## Request
Can you update the lines below so that every "Screen dimensions" becomes "Display size", with everything else left unchanged?

## Provided data
• • • • •
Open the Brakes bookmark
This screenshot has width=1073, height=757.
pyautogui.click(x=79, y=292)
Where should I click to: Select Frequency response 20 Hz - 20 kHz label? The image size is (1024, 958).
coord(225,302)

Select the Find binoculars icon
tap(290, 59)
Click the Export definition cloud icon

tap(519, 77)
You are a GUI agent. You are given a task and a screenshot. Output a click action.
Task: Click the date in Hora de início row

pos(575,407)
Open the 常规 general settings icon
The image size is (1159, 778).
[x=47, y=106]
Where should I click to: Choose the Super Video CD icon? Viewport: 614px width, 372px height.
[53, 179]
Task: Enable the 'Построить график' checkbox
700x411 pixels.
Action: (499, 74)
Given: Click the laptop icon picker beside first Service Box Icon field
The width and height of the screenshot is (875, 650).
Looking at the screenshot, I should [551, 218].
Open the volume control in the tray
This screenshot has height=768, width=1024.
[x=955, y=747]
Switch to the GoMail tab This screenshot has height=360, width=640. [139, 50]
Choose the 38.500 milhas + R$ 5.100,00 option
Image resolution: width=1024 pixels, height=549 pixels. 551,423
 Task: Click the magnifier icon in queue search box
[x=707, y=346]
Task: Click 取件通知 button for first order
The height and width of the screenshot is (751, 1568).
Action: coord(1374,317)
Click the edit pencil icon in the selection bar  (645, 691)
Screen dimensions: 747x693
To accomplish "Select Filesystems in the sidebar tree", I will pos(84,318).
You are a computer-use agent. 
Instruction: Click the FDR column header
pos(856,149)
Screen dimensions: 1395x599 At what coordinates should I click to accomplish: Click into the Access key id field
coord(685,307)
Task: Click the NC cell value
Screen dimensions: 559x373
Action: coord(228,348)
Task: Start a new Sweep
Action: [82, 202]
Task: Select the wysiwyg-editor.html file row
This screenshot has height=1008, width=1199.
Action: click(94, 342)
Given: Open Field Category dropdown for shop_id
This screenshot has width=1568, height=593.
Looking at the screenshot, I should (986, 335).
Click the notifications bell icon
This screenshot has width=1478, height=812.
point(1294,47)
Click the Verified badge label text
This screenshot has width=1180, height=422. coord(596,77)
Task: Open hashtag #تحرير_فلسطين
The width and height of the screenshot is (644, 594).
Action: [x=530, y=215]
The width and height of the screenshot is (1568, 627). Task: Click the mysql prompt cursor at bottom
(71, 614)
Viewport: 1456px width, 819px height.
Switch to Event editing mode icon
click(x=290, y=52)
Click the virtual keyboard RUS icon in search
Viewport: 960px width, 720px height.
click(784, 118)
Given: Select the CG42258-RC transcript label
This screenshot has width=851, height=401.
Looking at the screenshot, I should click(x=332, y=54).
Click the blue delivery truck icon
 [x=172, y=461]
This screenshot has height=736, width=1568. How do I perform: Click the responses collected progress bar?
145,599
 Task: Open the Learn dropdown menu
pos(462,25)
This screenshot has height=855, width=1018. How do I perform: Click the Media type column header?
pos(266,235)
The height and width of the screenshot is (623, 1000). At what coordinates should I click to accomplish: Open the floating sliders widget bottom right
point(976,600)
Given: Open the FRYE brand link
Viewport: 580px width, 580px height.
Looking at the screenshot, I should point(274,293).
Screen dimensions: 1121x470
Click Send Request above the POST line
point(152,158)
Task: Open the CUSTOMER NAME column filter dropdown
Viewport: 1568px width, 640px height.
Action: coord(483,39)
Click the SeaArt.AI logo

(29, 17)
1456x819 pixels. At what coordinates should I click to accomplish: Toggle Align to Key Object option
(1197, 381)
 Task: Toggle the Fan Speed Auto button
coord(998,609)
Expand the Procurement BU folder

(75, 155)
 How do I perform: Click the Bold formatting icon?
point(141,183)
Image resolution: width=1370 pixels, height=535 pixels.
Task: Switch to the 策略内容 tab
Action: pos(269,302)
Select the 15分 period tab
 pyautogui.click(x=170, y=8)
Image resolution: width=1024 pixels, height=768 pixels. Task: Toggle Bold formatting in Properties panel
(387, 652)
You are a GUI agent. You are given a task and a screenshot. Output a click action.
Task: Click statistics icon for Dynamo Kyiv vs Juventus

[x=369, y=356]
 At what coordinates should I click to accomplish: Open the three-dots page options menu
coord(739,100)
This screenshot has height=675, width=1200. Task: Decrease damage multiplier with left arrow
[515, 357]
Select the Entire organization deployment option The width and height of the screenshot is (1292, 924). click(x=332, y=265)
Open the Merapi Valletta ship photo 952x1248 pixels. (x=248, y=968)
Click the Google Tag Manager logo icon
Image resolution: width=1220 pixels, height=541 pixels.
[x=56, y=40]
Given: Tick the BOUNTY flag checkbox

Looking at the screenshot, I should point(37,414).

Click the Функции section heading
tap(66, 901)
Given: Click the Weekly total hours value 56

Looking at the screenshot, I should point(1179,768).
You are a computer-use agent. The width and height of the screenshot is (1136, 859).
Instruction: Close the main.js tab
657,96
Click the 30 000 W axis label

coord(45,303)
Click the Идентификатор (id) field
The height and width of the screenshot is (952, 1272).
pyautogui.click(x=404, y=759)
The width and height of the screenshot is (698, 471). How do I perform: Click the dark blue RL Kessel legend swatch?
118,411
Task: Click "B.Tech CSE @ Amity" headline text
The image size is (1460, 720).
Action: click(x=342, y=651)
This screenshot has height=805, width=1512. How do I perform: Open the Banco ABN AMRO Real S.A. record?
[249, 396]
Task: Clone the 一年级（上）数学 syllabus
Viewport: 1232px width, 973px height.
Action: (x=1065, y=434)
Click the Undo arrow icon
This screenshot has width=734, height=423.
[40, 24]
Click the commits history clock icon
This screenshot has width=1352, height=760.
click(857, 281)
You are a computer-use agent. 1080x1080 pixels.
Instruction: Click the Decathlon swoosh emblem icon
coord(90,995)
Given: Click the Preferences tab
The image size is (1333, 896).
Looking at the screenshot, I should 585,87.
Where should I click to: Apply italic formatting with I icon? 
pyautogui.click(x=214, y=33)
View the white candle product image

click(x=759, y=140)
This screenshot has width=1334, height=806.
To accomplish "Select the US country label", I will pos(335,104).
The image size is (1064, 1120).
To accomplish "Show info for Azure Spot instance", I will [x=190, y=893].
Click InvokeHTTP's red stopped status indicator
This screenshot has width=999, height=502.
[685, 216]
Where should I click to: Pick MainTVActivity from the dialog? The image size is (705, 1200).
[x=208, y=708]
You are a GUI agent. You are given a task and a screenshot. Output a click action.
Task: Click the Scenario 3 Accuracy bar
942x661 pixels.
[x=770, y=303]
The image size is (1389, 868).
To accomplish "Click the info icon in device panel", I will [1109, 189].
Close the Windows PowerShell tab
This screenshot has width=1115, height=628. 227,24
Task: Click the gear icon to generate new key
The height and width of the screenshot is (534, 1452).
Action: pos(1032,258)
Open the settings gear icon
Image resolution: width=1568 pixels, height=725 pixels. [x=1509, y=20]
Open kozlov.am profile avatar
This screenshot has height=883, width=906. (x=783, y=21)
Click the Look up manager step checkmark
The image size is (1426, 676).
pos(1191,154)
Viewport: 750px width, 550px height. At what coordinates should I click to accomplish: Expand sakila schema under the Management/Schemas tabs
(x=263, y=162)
• • • • •
## Exercise output
Open the Brakes bookmark
This screenshot has width=1073, height=757.
pyautogui.click(x=79, y=292)
Where should I click to: Select Frequency response 20 Hz - 20 kHz label? The image size is (1024, 958).
coord(225,302)

Select the Find binoculars icon
tap(290, 59)
Click the Export definition cloud icon

tap(519, 77)
You are a GUI agent. You are given a task and a screenshot. Output a click action.
Task: Click the date in Hora de início row

pos(575,407)
Open the 常规 general settings icon
The image size is (1159, 778).
[x=47, y=106]
Where should I click to: Choose the Super Video CD icon? Viewport: 614px width, 372px height.
[53, 179]
Task: Enable the 'Построить график' checkbox
700x411 pixels.
Action: (499, 74)
Given: Click the laptop icon picker beside first Service Box Icon field
The width and height of the screenshot is (875, 650).
Looking at the screenshot, I should [551, 218].
Open the volume control in the tray
This screenshot has height=768, width=1024.
[x=955, y=747]
Switch to the GoMail tab This screenshot has height=360, width=640. [139, 50]
Choose the 38.500 milhas + R$ 5.100,00 option
Image resolution: width=1024 pixels, height=549 pixels. 551,423
 Task: Click the magnifier icon in queue search box
[x=707, y=346]
Task: Click 取件通知 button for first order
The height and width of the screenshot is (751, 1568).
Action: coord(1374,317)
Click the edit pencil icon in the selection bar  (645, 691)
Display size: 747x693
To accomplish "Select Filesystems in the sidebar tree", I will pos(84,318).
You are a computer-use agent. 
Instruction: Click the FDR column header
pos(856,149)
Display size: 1395x599 At what coordinates should I click to accomplish: Click into the Access key id field
coord(685,307)
Task: Click the NC cell value
Display size: 559x373
Action: coord(228,348)
Task: Start a new Sweep
Action: [82, 202]
Task: Select the wysiwyg-editor.html file row
This screenshot has height=1008, width=1199.
Action: click(94, 342)
Given: Open Field Category dropdown for shop_id
This screenshot has width=1568, height=593.
Looking at the screenshot, I should (986, 335).
Click the notifications bell icon
This screenshot has width=1478, height=812.
point(1294,47)
Click the Verified badge label text
This screenshot has width=1180, height=422. coord(596,77)
Task: Open hashtag #تحرير_فلسطين
The width and height of the screenshot is (644, 594).
Action: [x=530, y=215]
The width and height of the screenshot is (1568, 627). Task: Click the mysql prompt cursor at bottom
(71, 614)
Viewport: 1456px width, 819px height.
Switch to Event editing mode icon
click(x=290, y=52)
Click the virtual keyboard RUS icon in search
Viewport: 960px width, 720px height.
click(784, 118)
Given: Select the CG42258-RC transcript label
This screenshot has width=851, height=401.
Looking at the screenshot, I should click(x=332, y=54).
Click the blue delivery truck icon
 [x=172, y=461]
This screenshot has height=736, width=1568. How do I perform: Click the responses collected progress bar?
145,599
 Task: Open the Learn dropdown menu
pos(462,25)
This screenshot has height=855, width=1018. How do I perform: Click the Media type column header?
pos(266,235)
The height and width of the screenshot is (623, 1000). At what coordinates should I click to accomplish: Open the floating sliders widget bottom right
point(976,600)
Given: Open the FRYE brand link
Viewport: 580px width, 580px height.
Looking at the screenshot, I should point(274,293).
Display size: 1121x470
Click Send Request above the POST line
point(152,158)
Task: Open the CUSTOMER NAME column filter dropdown
Viewport: 1568px width, 640px height.
Action: coord(483,39)
Click the SeaArt.AI logo

(29, 17)
1456x819 pixels. At what coordinates should I click to accomplish: Toggle Align to Key Object option
(1197, 381)
 Task: Toggle the Fan Speed Auto button
coord(998,609)
Expand the Procurement BU folder

(75, 155)
 How do I perform: Click the Bold formatting icon?
point(141,183)
Image resolution: width=1370 pixels, height=535 pixels.
Task: Switch to the 策略内容 tab
Action: pos(269,302)
Select the 15分 period tab
 pyautogui.click(x=170, y=8)
Image resolution: width=1024 pixels, height=768 pixels. Task: Toggle Bold formatting in Properties panel
(387, 652)
You are a GUI agent. You are given a task and a screenshot. Output a click action.
Task: Click statistics icon for Dynamo Kyiv vs Juventus

[x=369, y=356]
 At what coordinates should I click to accomplish: Open the three-dots page options menu
coord(739,100)
This screenshot has height=675, width=1200. Task: Decrease damage multiplier with left arrow
[515, 357]
Select the Entire organization deployment option The width and height of the screenshot is (1292, 924). click(x=332, y=265)
Open the Merapi Valletta ship photo 952x1248 pixels. (x=248, y=968)
Click the Google Tag Manager logo icon
Image resolution: width=1220 pixels, height=541 pixels.
[x=56, y=40]
Given: Tick the BOUNTY flag checkbox

Looking at the screenshot, I should point(37,414).

Click the Функции section heading
tap(66, 901)
Given: Click the Weekly total hours value 56

Looking at the screenshot, I should point(1179,768).
You are a computer-use agent. The width and height of the screenshot is (1136, 859).
Instruction: Close the main.js tab
657,96
Click the 30 000 W axis label

coord(45,303)
Click the Идентификатор (id) field
The height and width of the screenshot is (952, 1272).
pyautogui.click(x=404, y=759)
The width and height of the screenshot is (698, 471). How do I perform: Click the dark blue RL Kessel legend swatch?
118,411
Task: Click "B.Tech CSE @ Amity" headline text
The image size is (1460, 720).
Action: click(x=342, y=651)
This screenshot has height=805, width=1512. How do I perform: Open the Banco ABN AMRO Real S.A. record?
[249, 396]
Task: Clone the 一年级（上）数学 syllabus
Viewport: 1232px width, 973px height.
Action: (x=1065, y=434)
Click the Undo arrow icon
This screenshot has width=734, height=423.
[40, 24]
Click the commits history clock icon
This screenshot has width=1352, height=760.
click(857, 281)
You are a computer-use agent. 1080x1080 pixels.
Instruction: Click the Decathlon swoosh emblem icon
coord(90,995)
Given: Click the Preferences tab
The image size is (1333, 896).
Looking at the screenshot, I should 585,87.
Where should I click to: Apply italic formatting with I icon? 
pyautogui.click(x=214, y=33)
View the white candle product image

click(x=759, y=140)
This screenshot has width=1334, height=806.
To accomplish "Select the US country label", I will pos(335,104).
The image size is (1064, 1120).
To accomplish "Show info for Azure Spot instance", I will [x=190, y=893].
Click InvokeHTTP's red stopped status indicator
This screenshot has width=999, height=502.
[685, 216]
Where should I click to: Pick MainTVActivity from the dialog? The image size is (705, 1200).
[x=208, y=708]
You are a GUI agent. You are given a task and a screenshot. Output a click action.
Task: Click the Scenario 3 Accuracy bar
942x661 pixels.
[x=770, y=303]
The image size is (1389, 868).
To accomplish "Click the info icon in device panel", I will [1109, 189].
Close the Windows PowerShell tab
This screenshot has width=1115, height=628. 227,24
Task: Click the gear icon to generate new key
The height and width of the screenshot is (534, 1452).
Action: pos(1032,258)
Open the settings gear icon
Image resolution: width=1568 pixels, height=725 pixels. [x=1509, y=20]
Open kozlov.am profile avatar
This screenshot has height=883, width=906. (x=783, y=21)
Click the Look up manager step checkmark
The image size is (1426, 676).
pos(1191,154)
Viewport: 750px width, 550px height. At what coordinates should I click to accomplish: Expand sakila schema under the Management/Schemas tabs
(x=263, y=162)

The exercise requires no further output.